Evidence Supporting the Benefits of Aerobic Exercise in Recovery
A Pilot Study of Aerobic Exercise as an Adjunctive Treatment for Drug Dependence
Excerpt from the Article:
Participants demonstrated a significant increase in percent days abstinent for both alcohol and drugs at the end of treatment, and those who attended at least 75% of the exercise sessions had significantly better substance use outcomes than those who did not. In addition, participants showed a significant increase in their cardiorespiratory fitness by the end of treatment.
Exercise may benefit drug dependent patients attempting recovery from substance problems through a number of different mechanisms of action.
First, engaging in exercise may offer drug dependent patients the ability to experience positive mood states without the use of drugs. (Adinoff, 2004; Bressan & Crippa, 2005). On the other hand, exercise has been shown to result in acute improvements in positive-activated affect (e.g., (Reed & Ones, 2006)
Engaging in exercise has been consistently associated with reductions in depressive symptoms (Craft & Landers, 1998; Dunn, Trivedi, & O’Neal, 2001; Lawlor & Hopker, 2001; Mead, et al., 2009) and thus exercise may reduce risk for relapse by reducing depressive symptoms.

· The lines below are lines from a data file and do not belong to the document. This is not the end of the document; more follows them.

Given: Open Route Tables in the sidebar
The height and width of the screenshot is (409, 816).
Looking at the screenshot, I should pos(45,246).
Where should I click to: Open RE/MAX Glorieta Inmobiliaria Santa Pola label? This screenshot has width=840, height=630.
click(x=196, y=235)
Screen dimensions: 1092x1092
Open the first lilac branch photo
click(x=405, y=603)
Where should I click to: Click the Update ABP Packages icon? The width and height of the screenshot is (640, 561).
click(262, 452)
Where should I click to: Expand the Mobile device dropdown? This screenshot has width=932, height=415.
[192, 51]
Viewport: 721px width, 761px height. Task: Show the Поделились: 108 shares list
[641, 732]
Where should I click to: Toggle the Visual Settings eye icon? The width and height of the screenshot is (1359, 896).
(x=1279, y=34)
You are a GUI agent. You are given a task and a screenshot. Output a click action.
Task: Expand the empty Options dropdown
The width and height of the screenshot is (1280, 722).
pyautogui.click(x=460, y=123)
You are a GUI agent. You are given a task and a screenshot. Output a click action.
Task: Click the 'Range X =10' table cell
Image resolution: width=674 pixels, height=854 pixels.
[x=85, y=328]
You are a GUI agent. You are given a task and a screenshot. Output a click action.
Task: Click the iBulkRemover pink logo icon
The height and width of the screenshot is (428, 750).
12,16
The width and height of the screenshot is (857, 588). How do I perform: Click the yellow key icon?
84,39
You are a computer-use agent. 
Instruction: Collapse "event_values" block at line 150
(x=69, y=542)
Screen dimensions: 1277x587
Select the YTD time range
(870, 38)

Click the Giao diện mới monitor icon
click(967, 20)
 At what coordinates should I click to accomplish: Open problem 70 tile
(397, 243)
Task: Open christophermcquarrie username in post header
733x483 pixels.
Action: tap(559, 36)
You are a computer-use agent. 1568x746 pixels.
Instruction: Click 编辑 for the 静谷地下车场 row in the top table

Third, exercise has been found to alleviate sleep disturbances (Youngstedt, 2005) and improve cognitive functioning (Kramer & Erickson, 2007) – both of which have been identified as disrupted in early drug recovery and predictive of relapse (Drummond, Gillin, Smith, & DeModena, 1998; Ersche & Sahakian, 2007; Gruber, Silveri, & Yurgelun-Todd, 2007; Jovanovski, Erb, & Zakzanis, 2005; Liu, Xiaoping, Wei, & Zeng, 2000; Rogers & Robbins, 2001; Scott, et al., 2007).
Lastly, increases in self-efficacy (McAuley, Courneya, & Lettunich, 1991) and decreases in stress-reactivity (Hobson & Rejeski, 1993; Keller, 1980) associated with exercise engagement may also contribute to lower the risk of relapse among drug dependent patients. Among problem drinkers, exercise led to psychological improvement in physical self-worth and physical self-perceptions of condition and strength (Donaghy & Mutrie, 1998).
Exercise has been proposed as an effective relapse prevention intervention specifically due to the potential number of positive physiological and psychological benefits. Improved mood, regulated reward systems, reduced depressive symptoms, improved sleep and cognitive function all may serve to reduce risk for relapse and efforts to illuminate mechanisms of effectiveness will be an important focus of future work in this area.